Source information START

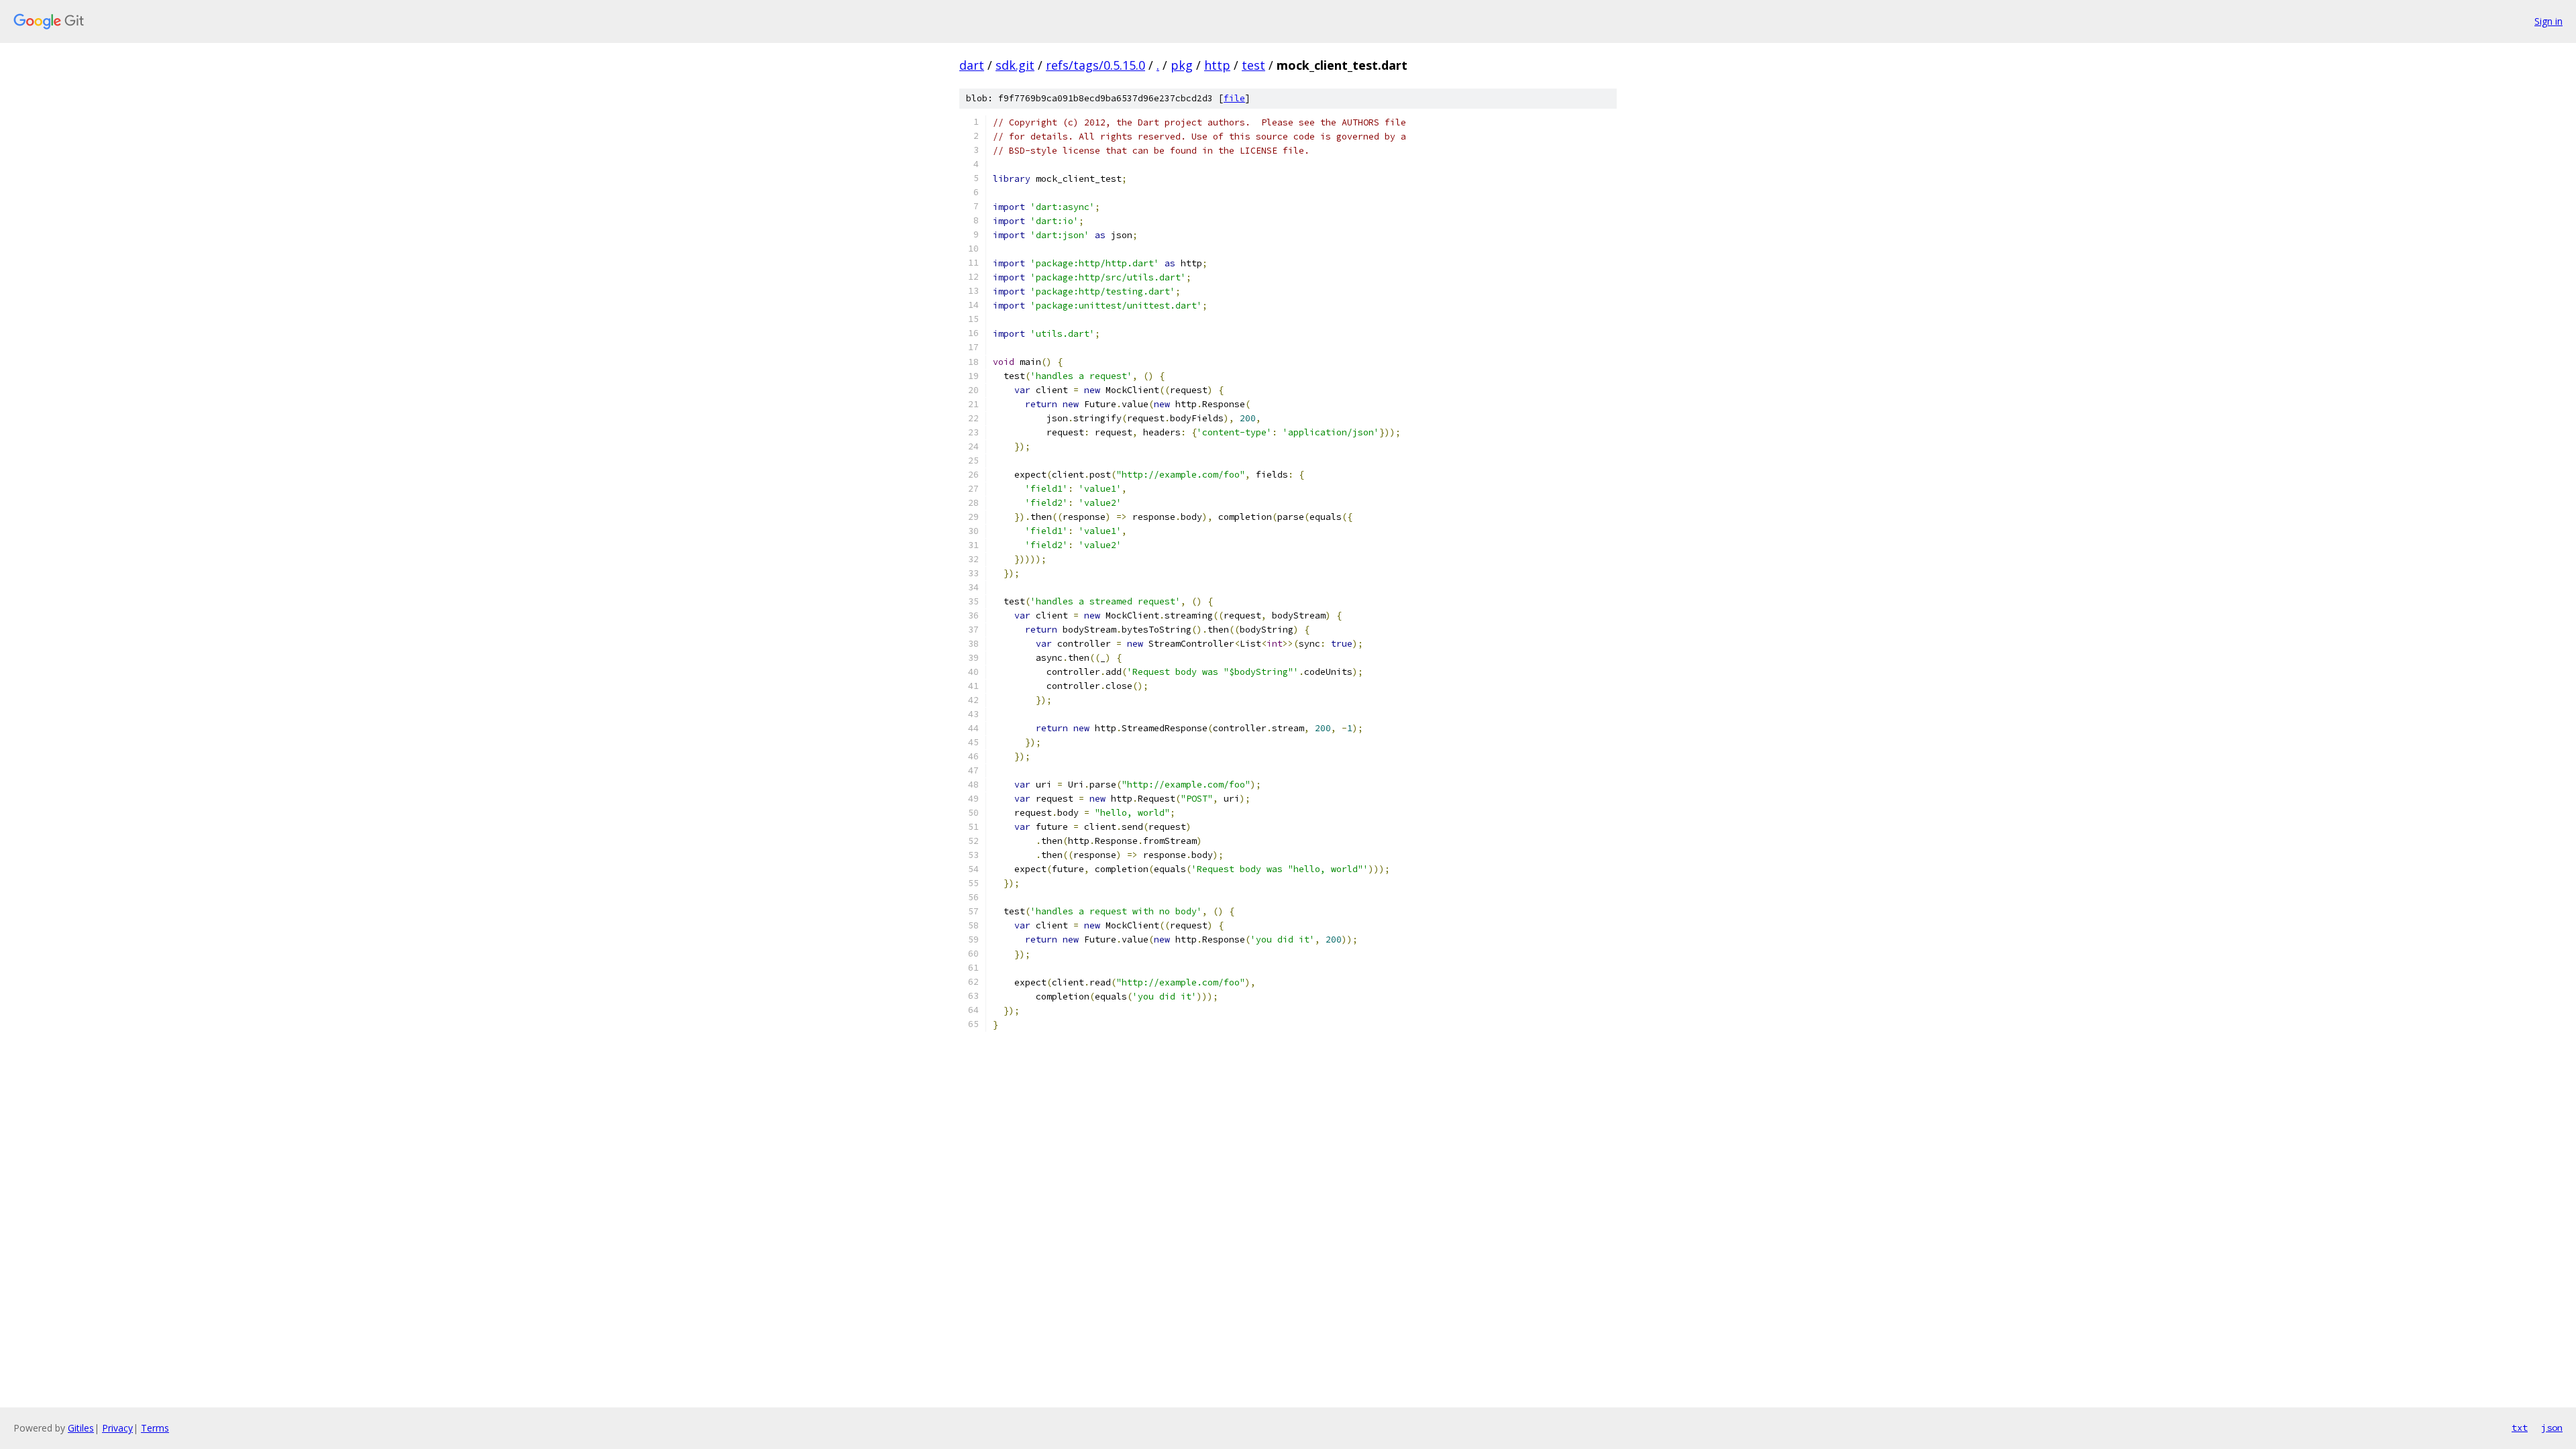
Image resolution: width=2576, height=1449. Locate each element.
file (1234, 98)
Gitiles (81, 1427)
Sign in (2548, 21)
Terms (155, 1427)
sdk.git (1015, 65)
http (1217, 65)
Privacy (117, 1427)
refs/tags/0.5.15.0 (1095, 65)
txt (2520, 1427)
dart (971, 65)
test (1253, 65)
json (2552, 1427)
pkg (1182, 65)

Source information END

● **Your task**
Repeat only what runs from the line holding "Sign in (2548, 21)" to the end of the data, keeping every line exactly as written, first and last included.

● **Answer for the task**
Sign in (2548, 21)
Terms (155, 1427)
sdk.git (1015, 65)
http (1217, 65)
Privacy (117, 1427)
refs/tags/0.5.15.0 (1095, 65)
txt (2520, 1427)
dart (971, 65)
test (1253, 65)
json (2552, 1427)
pkg (1182, 65)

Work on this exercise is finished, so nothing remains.